Task to complete
Only the lines from the beginning of the data below through the line that contains "ディズニーシー (86, 1980)" should be repeated, exactly as written.

Available data
——————

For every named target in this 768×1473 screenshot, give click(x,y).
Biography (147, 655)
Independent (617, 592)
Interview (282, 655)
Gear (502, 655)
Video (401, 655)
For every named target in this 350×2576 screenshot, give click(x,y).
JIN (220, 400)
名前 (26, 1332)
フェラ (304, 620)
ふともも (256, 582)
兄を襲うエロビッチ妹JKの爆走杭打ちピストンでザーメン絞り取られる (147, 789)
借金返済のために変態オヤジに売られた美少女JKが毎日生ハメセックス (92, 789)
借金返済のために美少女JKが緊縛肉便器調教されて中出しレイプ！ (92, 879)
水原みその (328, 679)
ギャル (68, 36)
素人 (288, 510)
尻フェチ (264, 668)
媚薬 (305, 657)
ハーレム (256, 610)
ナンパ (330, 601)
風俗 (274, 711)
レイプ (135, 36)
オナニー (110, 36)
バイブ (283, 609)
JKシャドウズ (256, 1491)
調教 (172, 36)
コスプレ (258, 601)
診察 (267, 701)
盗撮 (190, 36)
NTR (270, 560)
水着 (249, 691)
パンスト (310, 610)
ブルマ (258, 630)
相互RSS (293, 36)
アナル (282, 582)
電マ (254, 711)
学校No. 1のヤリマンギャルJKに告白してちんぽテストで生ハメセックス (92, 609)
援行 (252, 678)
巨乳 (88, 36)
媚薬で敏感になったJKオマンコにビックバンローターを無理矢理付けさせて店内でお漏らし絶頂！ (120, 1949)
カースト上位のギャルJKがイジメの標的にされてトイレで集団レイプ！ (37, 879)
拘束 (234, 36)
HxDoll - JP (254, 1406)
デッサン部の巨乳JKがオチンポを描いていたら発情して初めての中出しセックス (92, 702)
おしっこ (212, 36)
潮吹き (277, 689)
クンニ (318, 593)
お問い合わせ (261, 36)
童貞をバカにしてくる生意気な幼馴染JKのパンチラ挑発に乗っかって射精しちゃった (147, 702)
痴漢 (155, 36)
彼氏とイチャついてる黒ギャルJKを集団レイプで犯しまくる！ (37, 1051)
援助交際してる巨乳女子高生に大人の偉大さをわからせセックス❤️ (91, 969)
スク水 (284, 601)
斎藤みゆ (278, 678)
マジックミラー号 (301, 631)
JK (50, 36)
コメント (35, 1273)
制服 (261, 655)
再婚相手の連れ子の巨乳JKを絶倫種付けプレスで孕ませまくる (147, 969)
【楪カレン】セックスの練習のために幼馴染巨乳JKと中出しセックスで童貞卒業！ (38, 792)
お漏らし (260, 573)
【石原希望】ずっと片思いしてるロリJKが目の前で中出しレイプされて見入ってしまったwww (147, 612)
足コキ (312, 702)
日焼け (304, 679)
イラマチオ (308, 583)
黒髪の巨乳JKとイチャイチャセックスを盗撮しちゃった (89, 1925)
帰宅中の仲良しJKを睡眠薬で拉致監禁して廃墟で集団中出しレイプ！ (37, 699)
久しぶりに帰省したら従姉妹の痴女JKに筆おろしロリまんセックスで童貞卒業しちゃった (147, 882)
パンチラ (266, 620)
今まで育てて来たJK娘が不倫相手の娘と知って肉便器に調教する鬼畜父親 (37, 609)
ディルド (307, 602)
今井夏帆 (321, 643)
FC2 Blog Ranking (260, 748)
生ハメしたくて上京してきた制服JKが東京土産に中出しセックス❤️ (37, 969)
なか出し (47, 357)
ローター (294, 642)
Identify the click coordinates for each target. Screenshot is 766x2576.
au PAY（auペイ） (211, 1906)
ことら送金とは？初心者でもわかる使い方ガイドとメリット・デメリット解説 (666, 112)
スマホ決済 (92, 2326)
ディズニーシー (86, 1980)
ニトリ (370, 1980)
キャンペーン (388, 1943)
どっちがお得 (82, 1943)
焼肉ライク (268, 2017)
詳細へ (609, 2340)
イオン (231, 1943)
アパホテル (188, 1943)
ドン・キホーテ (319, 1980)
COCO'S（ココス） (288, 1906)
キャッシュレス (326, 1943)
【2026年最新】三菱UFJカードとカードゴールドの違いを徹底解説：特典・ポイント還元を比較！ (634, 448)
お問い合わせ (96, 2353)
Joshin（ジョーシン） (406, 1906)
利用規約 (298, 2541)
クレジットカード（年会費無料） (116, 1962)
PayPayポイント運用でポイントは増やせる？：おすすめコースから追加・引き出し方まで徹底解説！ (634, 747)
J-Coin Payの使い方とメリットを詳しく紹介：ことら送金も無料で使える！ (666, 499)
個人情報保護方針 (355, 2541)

——————

Written solution
For every named target in this 768×1473 screenshot, give click(x,y).
Biography (147, 655)
Independent (617, 592)
Interview (282, 655)
Gear (502, 655)
Video (401, 655)
For every named target in this 350×2576 screenshot, give click(x,y).
JIN (220, 400)
名前 (26, 1332)
フェラ (304, 620)
ふともも (256, 582)
兄を襲うエロビッチ妹JKの爆走杭打ちピストンでザーメン絞り取られる (147, 789)
借金返済のために変態オヤジに売られた美少女JKが毎日生ハメセックス (92, 789)
借金返済のために美少女JKが緊縛肉便器調教されて中出しレイプ！ (92, 879)
水原みその (328, 679)
ギャル (68, 36)
素人 (288, 510)
尻フェチ (264, 668)
媚薬 (305, 657)
ハーレム (256, 610)
ナンパ (330, 601)
風俗 (274, 711)
レイプ (135, 36)
オナニー (110, 36)
バイブ (283, 609)
JKシャドウズ (256, 1491)
調教 (172, 36)
コスプレ (258, 601)
診察 (267, 701)
盗撮 (190, 36)
NTR (270, 560)
水着 (249, 691)
パンスト (310, 610)
ブルマ (258, 630)
相互RSS (293, 36)
アナル (282, 582)
電マ (254, 711)
学校No. 1のヤリマンギャルJKに告白してちんぽテストで生ハメセックス (92, 609)
援行 (252, 678)
巨乳 (88, 36)
媚薬で敏感になったJKオマンコにビックバンローターを無理矢理付けさせて店内でお漏らし絶頂！ (120, 1949)
カースト上位のギャルJKがイジメの標的にされてトイレで集団レイプ！ (37, 879)
拘束 (234, 36)
HxDoll - JP (254, 1406)
デッサン部の巨乳JKがオチンポを描いていたら発情して初めての中出しセックス (92, 702)
おしっこ (212, 36)
潮吹き (277, 689)
クンニ (318, 593)
お問い合わせ (261, 36)
童貞をバカにしてくる生意気な幼馴染JKのパンチラ挑発に乗っかって射精しちゃった (147, 702)
痴漢 (155, 36)
彼氏とイチャついてる黒ギャルJKを集団レイプで犯しまくる！ (37, 1051)
援助交際してる巨乳女子高生に大人の偉大さをわからせセックス❤️ (91, 969)
スク水 (284, 601)
斎藤みゆ (278, 678)
マジックミラー号 (301, 631)
JK (50, 36)
コメント (35, 1273)
制服 (261, 655)
再婚相手の連れ子の巨乳JKを絶倫種付けプレスで孕ませまくる (147, 969)
【楪カレン】セックスの練習のために幼馴染巨乳JKと中出しセックスで童貞卒業！ (38, 792)
お漏らし (260, 573)
【石原希望】ずっと片思いしてるロリJKが目の前で中出しレイプされて見入ってしまったwww (147, 612)
足コキ (312, 702)
日焼け (304, 679)
イラマチオ (308, 583)
黒髪の巨乳JKとイチャイチャセックスを盗撮しちゃった (89, 1925)
帰宅中の仲良しJKを睡眠薬で拉致監禁して廃墟で集団中出しレイプ！ (37, 699)
久しぶりに帰省したら従姉妹の痴女JKに筆おろしロリまんセックスで童貞卒業しちゃった (147, 882)
パンチラ (266, 620)
今まで育てて来たJK娘が不倫相手の娘と知って肉便器に調教する鬼畜父親 (37, 609)
ディルド (307, 602)
今井夏帆 (321, 643)
FC2 Blog Ranking (260, 748)
生ハメしたくて上京してきた制服JKが東京土産に中出しセックス❤️ (37, 969)
なか出し (47, 357)
ローター (294, 642)
Identify the click coordinates for each target. Screenshot is 766x2576.
au PAY（auペイ） (211, 1906)
ことら送金とは？初心者でもわかる使い方ガイドとメリット・デメリット解説 (666, 112)
スマホ決済 (92, 2326)
ディズニーシー (86, 1980)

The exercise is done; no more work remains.